@JLeslie I see no facts to support that “fear” of any kind incites mass killings. The only commonality is that they are all men and usually mad.
The articles I’m posting include some interesting insights. Or we can lock all the crazy men up haha!
“But my experience suggests that the outsize attention paid to the shooter’s particular beliefs obscures the real connections between mass shooters. What binds them together and elevates their likelihood of killing in this particular fashion is a history of antisocial, sometimes violent conduct, not any particular belief set…...before shooters actually kill, they usually assault, abuse or threaten people close to them, such as spouses or co-workers. They are often profoundly alienated from society…..Despite the fact that mass shooters often fit a clear profile, our background-check system is ill-equipped to stop people like this from buying guns.”

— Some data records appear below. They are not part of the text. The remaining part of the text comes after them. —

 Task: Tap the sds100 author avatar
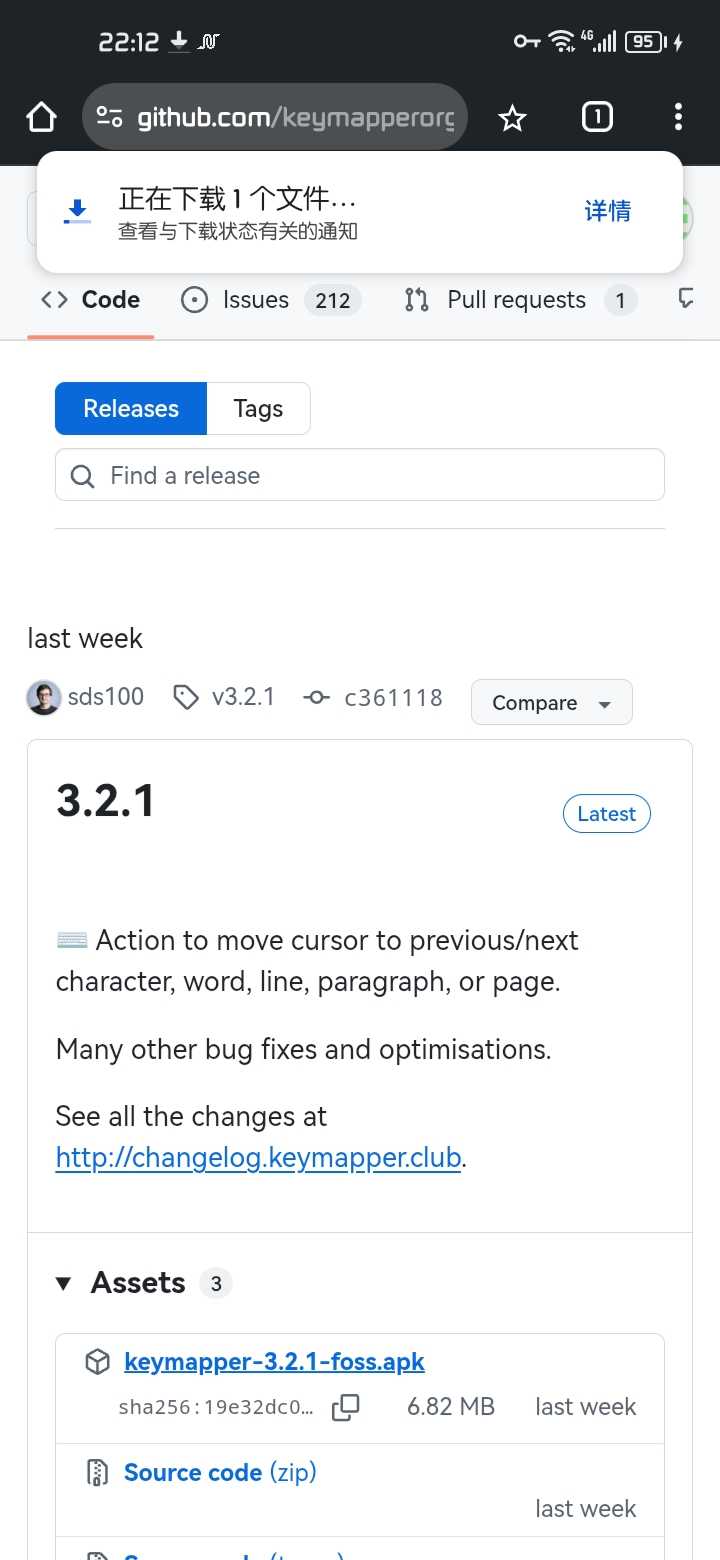coord(44,697)
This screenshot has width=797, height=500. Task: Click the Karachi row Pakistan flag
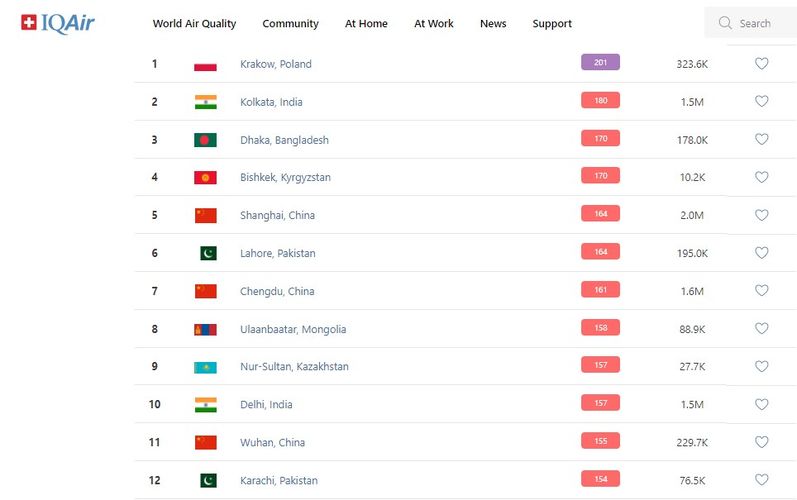pyautogui.click(x=207, y=480)
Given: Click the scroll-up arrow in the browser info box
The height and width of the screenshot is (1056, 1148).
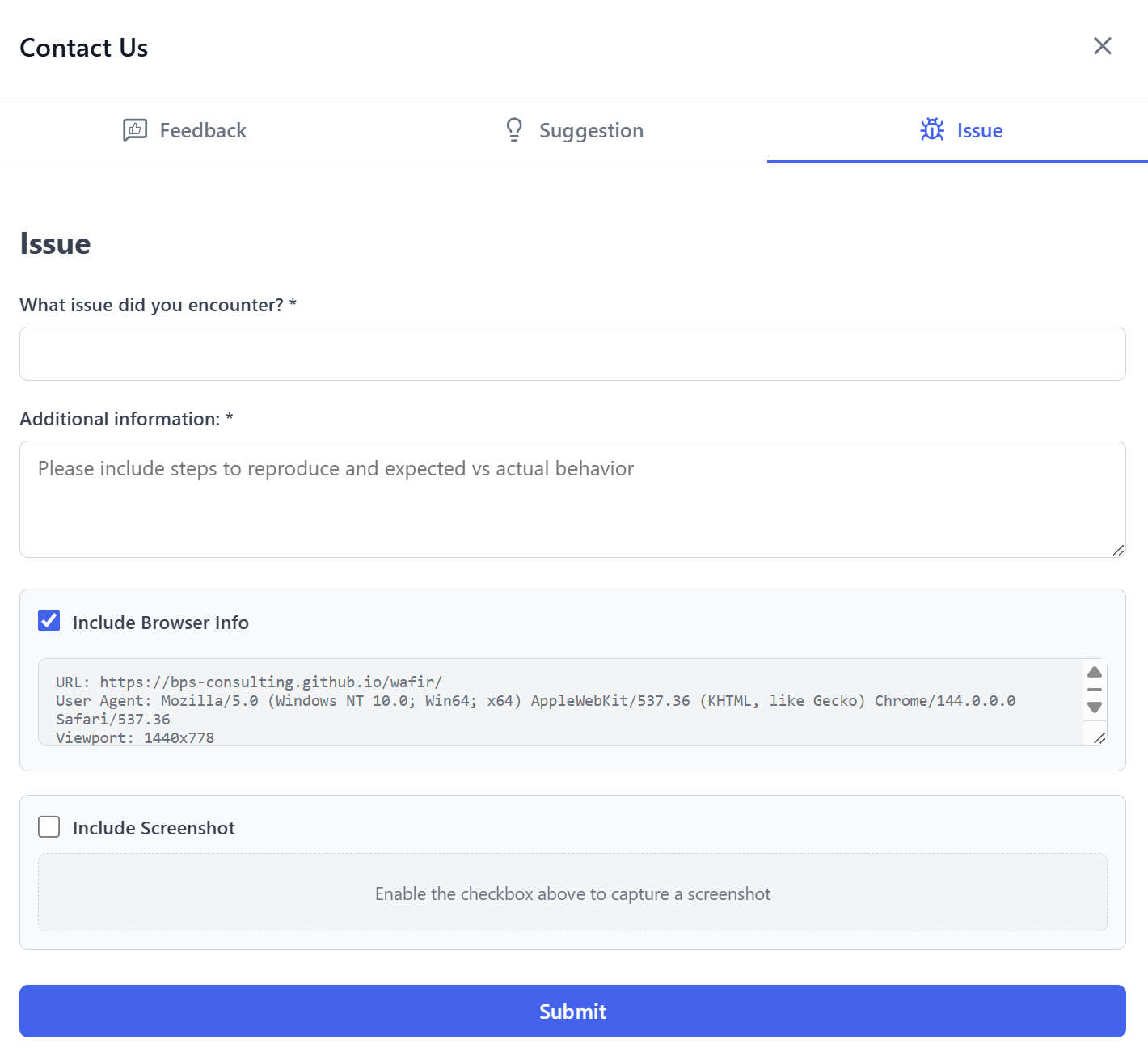Looking at the screenshot, I should click(x=1095, y=673).
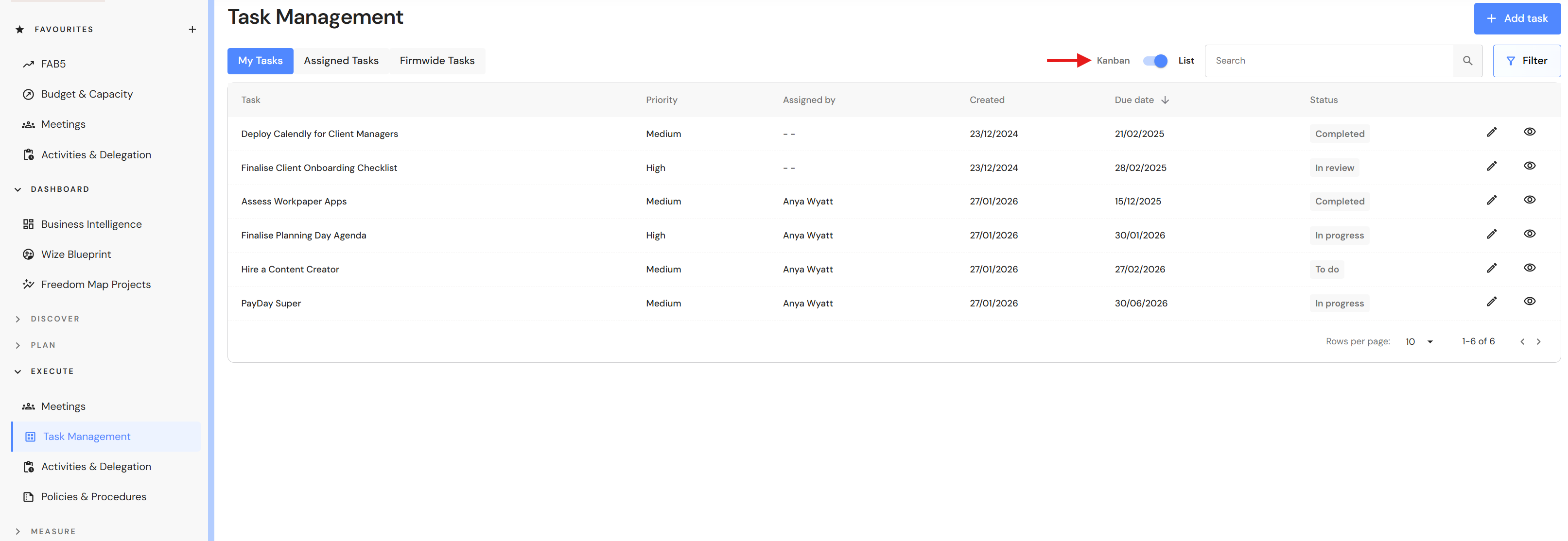The height and width of the screenshot is (541, 1568).
Task: Go to next page arrow
Action: (x=1538, y=341)
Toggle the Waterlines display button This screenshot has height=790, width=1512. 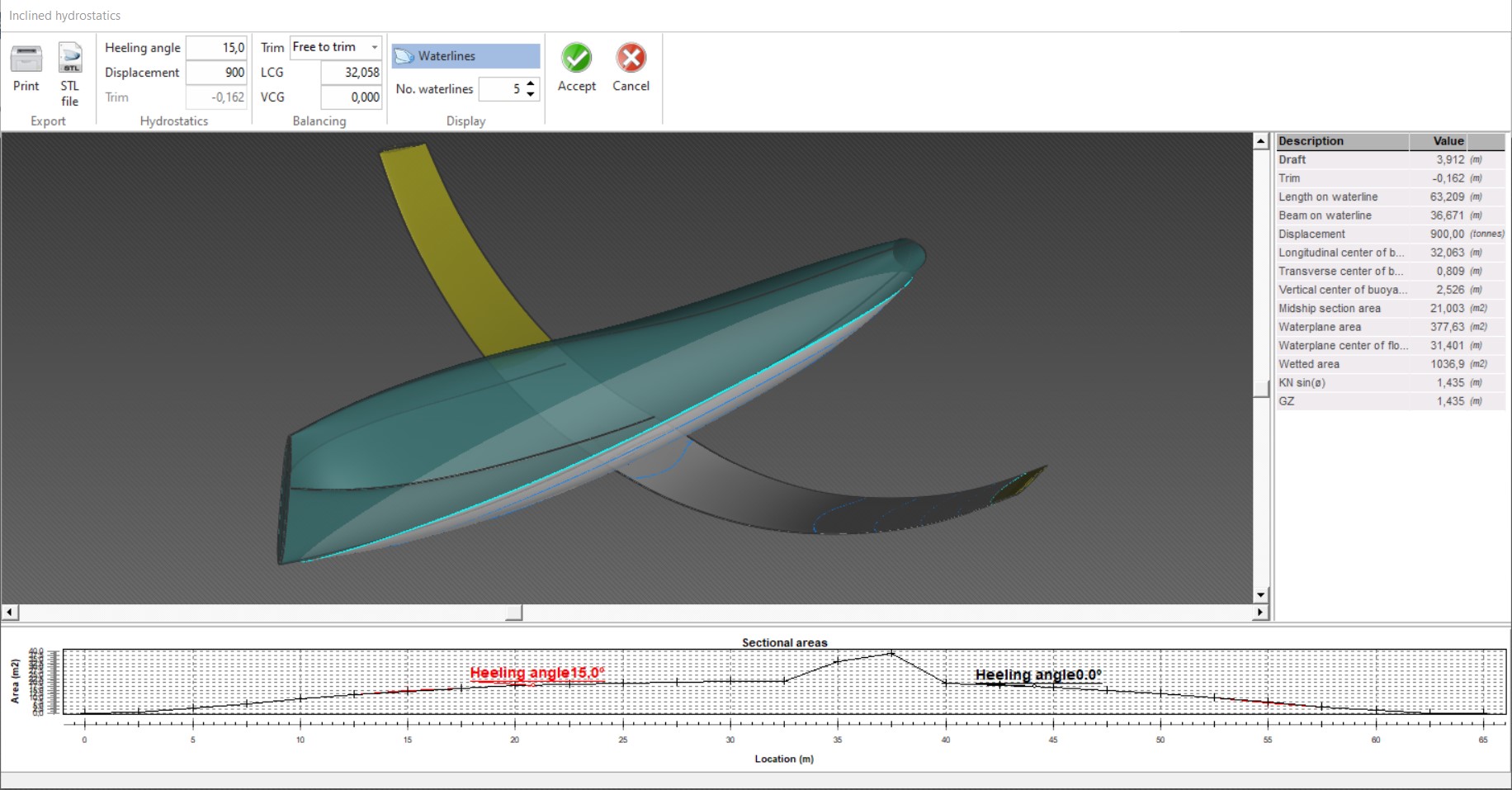465,56
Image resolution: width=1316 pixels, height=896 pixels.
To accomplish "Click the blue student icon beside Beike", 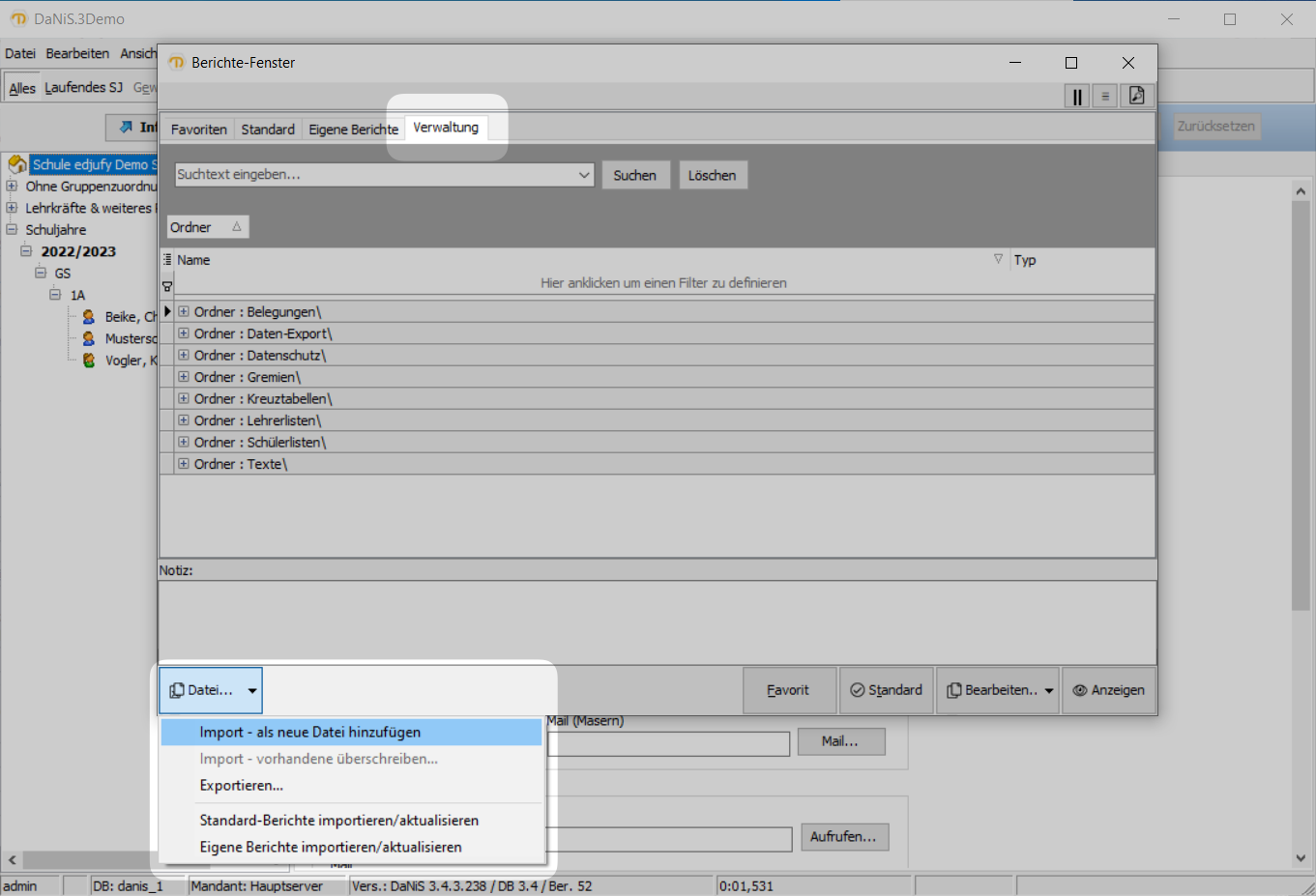I will [x=91, y=316].
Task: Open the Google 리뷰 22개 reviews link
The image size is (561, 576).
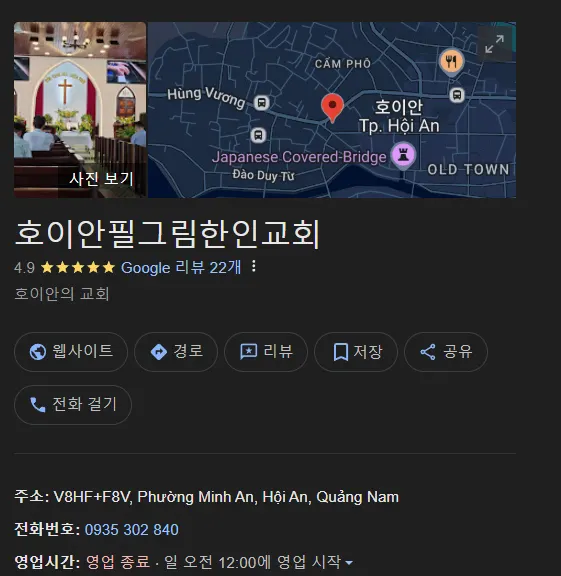Action: (181, 267)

https://www.washingtonpost.com/news/posteverything/wp/2017/09/14/what-do-most-mass-shooters-have-in-common-hint-it-isnt-politics-video-games-or-religion/?utm_term=.a891e02599dc
Though the federal background check system’s (NICS) second largest body of records on people barred from buying guns is comprised of the mentally ill, none of this summer’s headline-making shooters met its standards for being judged mentally unfit for gun ownership — not even Houser, despite being well known to various local jurisdictions for his unsettling behavior. That’s not because they weren’t dangerous, as is now brutally clear. It’s because no judge or legal body adjudicated any of them mentally ill, the only way NICS blocks a potential purchaser on psychiatric grounds. To include people like Flanagan, Houser, Abdulazeez, or Roof in the database would require a substantial expansion of the criteria for qualifying as mentally unfit.
https://www.thetrace.org/2015/09/gop-mental-health-republican-trump/
Dr. Michael Stone, a New York forensic psychiatrist, found that about half of the 200 mass murderers he had studied had no clear evidence of mental illness before the attacks. About a quarter displayed signs of depression and psychopathy.
“What’s become clear over the past 30 years of research is that there’s virtually always a personal grievance that will start a person on a pathway to mass murder,” Dr. J. Reid Meloy, a forensic psychologist who consults on threat assessment for universities and corporations, said in 2015.
https://www.nytimes.com/2018/02/17/us/mass-murderers.html
*As a final comment, as a white christian, I’m not afraid of any secularism, other races, taking guns away or anything else. I think rather than being motivated by fear, the statistics show that it’s people who get angry and don’t find productive ways to try change things, which could be applied to many mindsets, many political.